Solar storms could affect US power grid
[EDITOR’S NOTE: RT received a response from NOAA after the article was published, explicitly contradicting the Sun’s report. “There are no threats (geomagnetic, solar radiation storms, or radio blackouts) underway,” NOAA spokeswoman Maureen O'Leary told RT in e-mail.
"What is correct is that G2 (Moderate) geomagnetic storm levels were observed on December 21 and G1 (Minor) geomagnetic storm levels observed on December 22," O'Leary said."The geomagnetic storm levels observed on December 21-22 are fairly typical levels at this time in the solar cycle AND were the result of the Earth's interaction with a coronal hole high speed stream."

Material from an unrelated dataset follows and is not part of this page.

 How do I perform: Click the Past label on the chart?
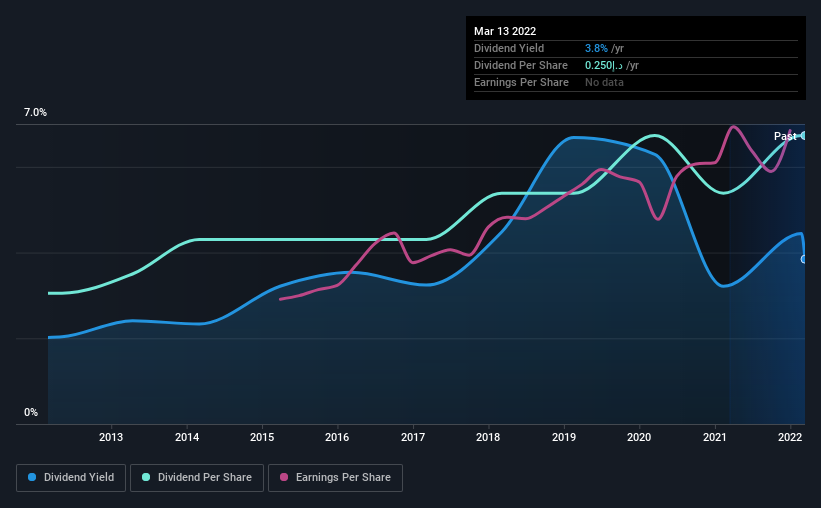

We apologize for publishing the story before receiving an official response.]
A fast stream of solar wind has reportedly hit Earth's magnetic field, generating a "moderately" strong geomagnetic storm which could last for several days, The Sun reported, citing the NOAA.
Solar storms occur when plasma from the sun is blown toward Earth in a stream of supercharged particles. Most notably, these storms create the natural phenomenon known as the Northern Lights. However, the surge of electrons can also cause interference for electronic devices and navigation systems.

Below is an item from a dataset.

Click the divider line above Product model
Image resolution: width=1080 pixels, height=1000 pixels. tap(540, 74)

The effects is similar to a massive electromagnetic pulse (EMP) caused by a nuclear weapon detonated in the sky.
In October, President Barack Obama warned of the effects a solar storm can cause, saying, "space weather has the potential to simultaneously affect and disrupt health and safety across entire continents."
The last major solar storm happened in 1859. Called the Carrington Event, it was so strong that it shut down telegraph machines on two continents and allowed the northern lights to be visible in Africa, Australia, Latin America, and the US.
Since then, the US'reliance on technology has made solar storms a far greater threat. The scientific journal Atmospheric Environmental estimated in 2013 that if a solar storm the size of the Carrington Event hit the Earth today, it could cause as much as $2.6 trillion dollars of damage to the US alone.
Pete Riley, a senior researcher with Predictive Science, told APS Physics in March that the odds of a Carrington-like event in the next decade were around 10 percent.